> **Your assignment**: Each line from the one containing "[LinkedIn Profile] (208, 2445)" through the end of the entries below must be output exactly; no other line belongs.
··· Record excerpts ···
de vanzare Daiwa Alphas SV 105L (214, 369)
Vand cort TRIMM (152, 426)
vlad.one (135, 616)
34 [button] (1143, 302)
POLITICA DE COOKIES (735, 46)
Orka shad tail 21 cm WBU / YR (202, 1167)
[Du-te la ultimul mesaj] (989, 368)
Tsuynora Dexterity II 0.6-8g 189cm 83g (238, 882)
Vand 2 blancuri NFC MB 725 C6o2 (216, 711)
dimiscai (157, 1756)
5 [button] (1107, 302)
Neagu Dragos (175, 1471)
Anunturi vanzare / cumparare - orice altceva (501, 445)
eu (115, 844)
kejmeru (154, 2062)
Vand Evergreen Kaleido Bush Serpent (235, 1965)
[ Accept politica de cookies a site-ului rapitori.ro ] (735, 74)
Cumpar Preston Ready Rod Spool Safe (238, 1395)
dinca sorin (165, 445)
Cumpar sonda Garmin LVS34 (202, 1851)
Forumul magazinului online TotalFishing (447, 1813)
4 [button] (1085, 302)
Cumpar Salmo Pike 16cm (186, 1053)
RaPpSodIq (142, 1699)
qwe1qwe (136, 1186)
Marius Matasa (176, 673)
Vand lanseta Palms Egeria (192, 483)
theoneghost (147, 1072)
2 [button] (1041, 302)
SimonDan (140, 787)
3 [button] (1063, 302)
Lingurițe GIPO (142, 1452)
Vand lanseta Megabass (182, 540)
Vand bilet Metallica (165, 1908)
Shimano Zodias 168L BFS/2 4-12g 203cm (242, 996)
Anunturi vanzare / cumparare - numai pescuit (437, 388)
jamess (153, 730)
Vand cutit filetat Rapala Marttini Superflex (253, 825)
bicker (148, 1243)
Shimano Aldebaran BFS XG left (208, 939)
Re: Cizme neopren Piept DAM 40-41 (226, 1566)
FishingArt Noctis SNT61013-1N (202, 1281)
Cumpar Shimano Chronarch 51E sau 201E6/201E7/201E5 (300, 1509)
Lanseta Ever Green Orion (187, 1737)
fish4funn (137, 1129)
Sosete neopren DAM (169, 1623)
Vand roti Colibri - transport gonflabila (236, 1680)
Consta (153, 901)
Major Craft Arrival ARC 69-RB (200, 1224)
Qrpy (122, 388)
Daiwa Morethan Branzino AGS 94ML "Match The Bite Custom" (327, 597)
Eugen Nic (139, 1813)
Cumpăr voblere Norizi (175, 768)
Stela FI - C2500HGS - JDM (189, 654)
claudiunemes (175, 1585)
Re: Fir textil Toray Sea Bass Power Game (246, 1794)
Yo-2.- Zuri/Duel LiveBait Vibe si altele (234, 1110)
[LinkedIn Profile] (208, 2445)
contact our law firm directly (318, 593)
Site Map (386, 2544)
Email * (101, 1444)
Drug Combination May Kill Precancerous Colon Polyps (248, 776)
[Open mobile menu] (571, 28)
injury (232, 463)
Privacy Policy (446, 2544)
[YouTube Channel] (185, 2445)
···
> **Answer for the task**:
[LinkedIn Profile] (208, 2445)
contact our law firm directly (318, 593)
Site Map (386, 2544)
Email * (101, 1444)
Drug Combination May Kill Precancerous Colon Polyps (248, 776)
[Open mobile menu] (571, 28)
injury (232, 463)
Privacy Policy (446, 2544)
[YouTube Channel] (185, 2445)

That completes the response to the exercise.